— START OF DATA SECTION —
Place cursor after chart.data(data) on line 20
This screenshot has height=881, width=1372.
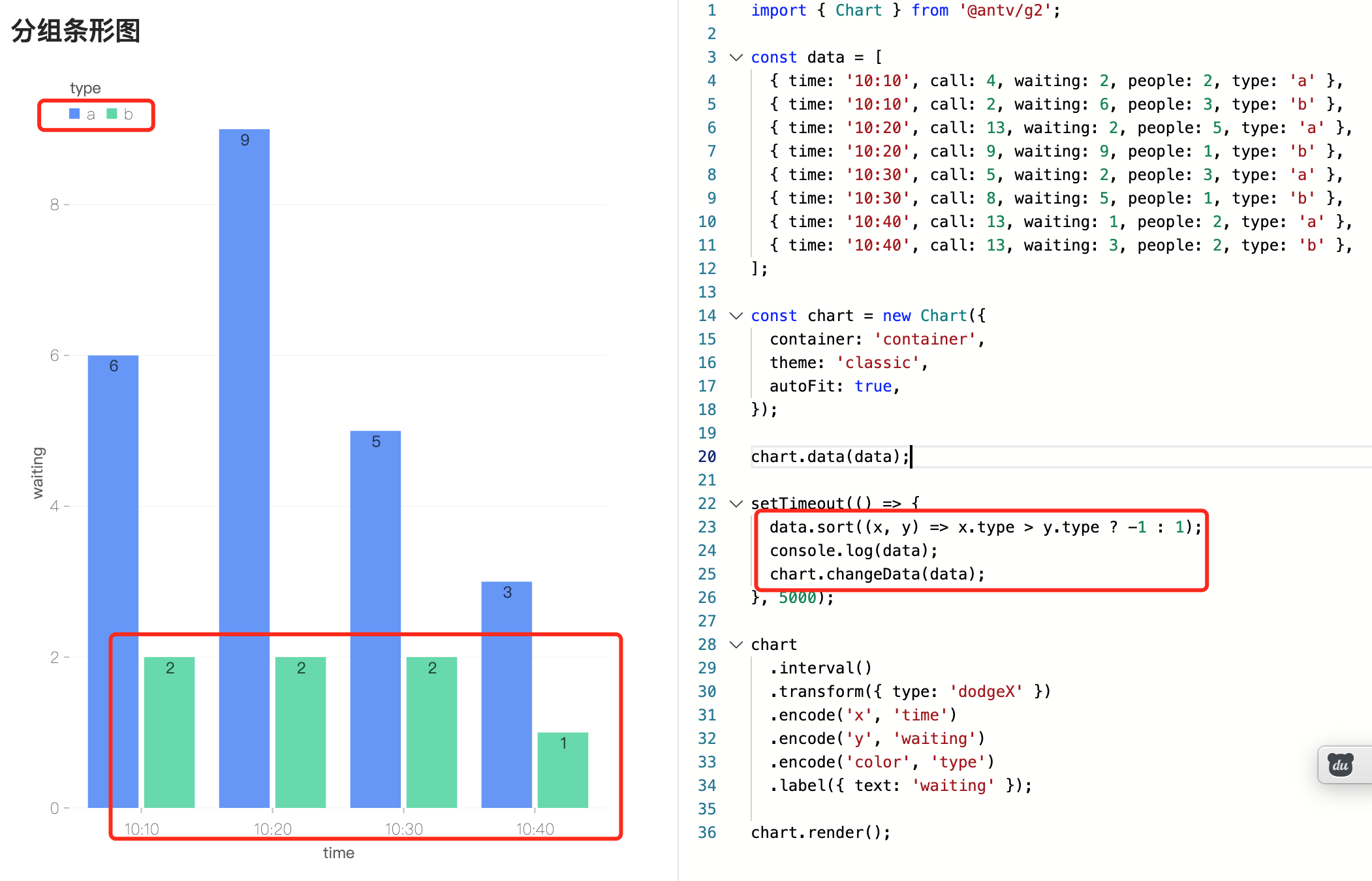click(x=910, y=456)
— END OF DATA SECTION —
— START OF DATA SECTION —
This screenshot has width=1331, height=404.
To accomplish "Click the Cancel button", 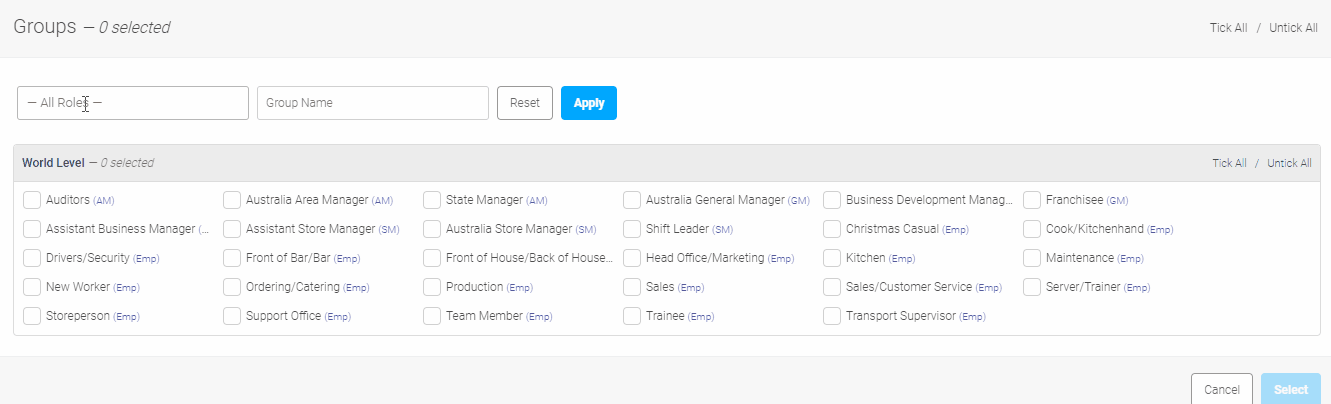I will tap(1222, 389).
— END OF DATA SECTION —
**WRITTEN EXERCISE**: Could you set out everything in the items from the line containing "Place cursor after" down to the line containing "click(x=910, y=456)", both included, as a numbered list with blank lines dropped and the pictures left out?

**OUTPUT BELOW**:
1. Place cursor after chart.data(data) on line 20
2. This screenshot has height=881, width=1372.
3. click(x=910, y=456)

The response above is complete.